With less than a month to go before the paid sick leave law passed last year takes effect on July 1, urgency legislation is pending in the Legislature to adjust how the law is implemented.
AB 304 (Gonzalez; D-San Diego), if passed and signed into law, will make the following changes in the paid sick leave law, according to a preliminary markup of proposed amendments. The bill provisions outlined below may change before the final version of AB 304 is signed into law.
Proposed Changes
• Require that the employee work for the same employer for 30 or more days within the previous 12 months in order to qualify for accrued sick leave. As enacted, the paid sick leave law provides that an employee who, on or after July 1, 2015, works in California for 30 or more days within a year from beginning employment is entitled to paid sick days.
• Exclude a retired annuitant of a public entity from being subject to the paid sick leave law.
• Authorize an employer to provide for employee sick leave accrual on a basis other than one hour for each 30 hours worked, provided that the accrual is on a regular basis and the employee will have 24 hours of accrued sick leave available by the 120th calendar day of employment.
• Delay until January 21, 2016 for the broadcasting and motion picture industries the requirement to provide written notice of the amount of paid sick leave available or paid time off leave an employer provides in lieu of sick leave on either the employee’s itemized wage statement or a separate writing provided on the pay date with the employee’s payment of wages.
• Permit an employer who provides unlimited sick leave to its employees to satisfy notice requirements by indicating “unlimited” on the employee’s itemized wage statement.
• Allow the employer to calculate paid sick leave either in the same way as the regular rate of pay for the workweek in which the employee uses paid sick leave whether or not the employee actually works overtime that workweek; or by dividing the employee’s total wages, not including overtime premium pay, by the total hours worked in the full pay periods of the previous 90 days of employment.
• Provide that an employer is not required to reinstate accrued paid time off to an employee rehired within one year of separation from employment that was paid out at the time of termination, resignation or separation.
• Provide that the employer has no obligation to inquire into or record the purposes for which an employee uses sick leave or paid time off.
Grandfather Clause
The bill includes a grandfather clause for employers that provided paid sick leave or paid time off before January 1, 2015 that used an accrual method different than providing one hour per 30 hours worked, provided that the accrual is on a regular basis so an employee (including one hired after January 1, 2015), has no less than one day or 8 hours of accrued sick leave or paid time off within three months of employment each calendar year, or each 12-month period, and the employee was eligible to earn at least three days or 24 hours of sick leave or paid time off within nine months of employment.

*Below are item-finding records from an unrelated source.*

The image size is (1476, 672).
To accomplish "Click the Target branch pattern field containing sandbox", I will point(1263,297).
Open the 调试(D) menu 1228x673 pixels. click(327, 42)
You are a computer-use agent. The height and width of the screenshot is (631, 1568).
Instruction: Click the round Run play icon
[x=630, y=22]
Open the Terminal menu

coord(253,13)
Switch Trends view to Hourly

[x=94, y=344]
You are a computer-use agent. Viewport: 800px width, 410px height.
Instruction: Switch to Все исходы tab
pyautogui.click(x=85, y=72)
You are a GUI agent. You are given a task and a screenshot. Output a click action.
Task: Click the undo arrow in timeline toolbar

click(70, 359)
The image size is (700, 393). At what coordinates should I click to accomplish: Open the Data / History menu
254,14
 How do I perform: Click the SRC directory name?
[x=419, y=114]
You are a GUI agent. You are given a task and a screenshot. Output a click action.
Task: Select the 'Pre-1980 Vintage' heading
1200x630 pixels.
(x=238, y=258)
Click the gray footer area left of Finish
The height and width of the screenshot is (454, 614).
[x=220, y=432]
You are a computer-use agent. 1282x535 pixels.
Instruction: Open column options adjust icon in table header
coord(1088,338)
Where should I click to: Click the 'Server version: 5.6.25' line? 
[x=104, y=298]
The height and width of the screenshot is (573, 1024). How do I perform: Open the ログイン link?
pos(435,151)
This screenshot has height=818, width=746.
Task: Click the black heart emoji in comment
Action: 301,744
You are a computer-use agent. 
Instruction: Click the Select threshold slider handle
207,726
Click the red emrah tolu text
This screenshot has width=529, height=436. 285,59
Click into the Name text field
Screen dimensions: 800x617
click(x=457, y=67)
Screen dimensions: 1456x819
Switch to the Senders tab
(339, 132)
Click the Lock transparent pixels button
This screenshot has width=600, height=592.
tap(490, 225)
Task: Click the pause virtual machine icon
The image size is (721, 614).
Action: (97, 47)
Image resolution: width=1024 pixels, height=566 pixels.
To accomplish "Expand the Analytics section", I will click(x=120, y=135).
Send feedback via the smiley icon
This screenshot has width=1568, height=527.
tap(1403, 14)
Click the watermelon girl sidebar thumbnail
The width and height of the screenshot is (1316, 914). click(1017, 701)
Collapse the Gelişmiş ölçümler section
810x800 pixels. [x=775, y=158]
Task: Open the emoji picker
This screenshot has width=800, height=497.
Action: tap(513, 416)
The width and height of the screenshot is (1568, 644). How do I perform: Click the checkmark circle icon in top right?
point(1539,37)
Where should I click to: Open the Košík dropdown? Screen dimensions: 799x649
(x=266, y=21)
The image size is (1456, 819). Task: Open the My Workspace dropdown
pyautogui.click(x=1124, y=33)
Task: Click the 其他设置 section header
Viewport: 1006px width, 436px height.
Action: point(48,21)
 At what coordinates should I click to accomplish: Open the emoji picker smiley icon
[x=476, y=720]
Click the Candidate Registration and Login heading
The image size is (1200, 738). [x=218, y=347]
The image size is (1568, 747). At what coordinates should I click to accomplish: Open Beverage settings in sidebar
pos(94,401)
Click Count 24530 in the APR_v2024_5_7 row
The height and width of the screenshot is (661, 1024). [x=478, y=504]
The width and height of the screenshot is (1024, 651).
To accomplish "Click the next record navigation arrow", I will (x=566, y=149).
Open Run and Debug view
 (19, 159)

If an employer modifies the accrual method used in the policy it had in place before January 1, 2015, the employer shall comply with any accrual method outlined in the sick leave law or provide the full amount of leave at the beginning of each year of employment, calendar year, or 12-month period.
The requirement does not prohibit the employer from increasing the accrual amount or rate.
No Position
The California Chamber of Commerce and other employer groups previously opposed AB 304 as an alleged “clean-up” to last year’s paid sick leave law because it substantively expanded the burden of paid sick leave on employers who currently provide their employees a more beneficial, accrual-based paid sick leave or paid time off policy.
For example, the May 22 version of the bill would have eliminated more favorable employer policies that do not accrue time off according to hours worked, in essence forcing employers to accrue time off according to hours worked rather than some other method.
With the amendments made available this week (including CalChamber-suggested changes), the CalChamber has no position on AB 304.
Next Steps
AB 304 is awaiting action by the Assembly. If approved, it still must go through the Senate before going to the Governor to be signed into law. As an urgency bill, AB 304 must pass both houses of the Legislature by a two-thirds vote.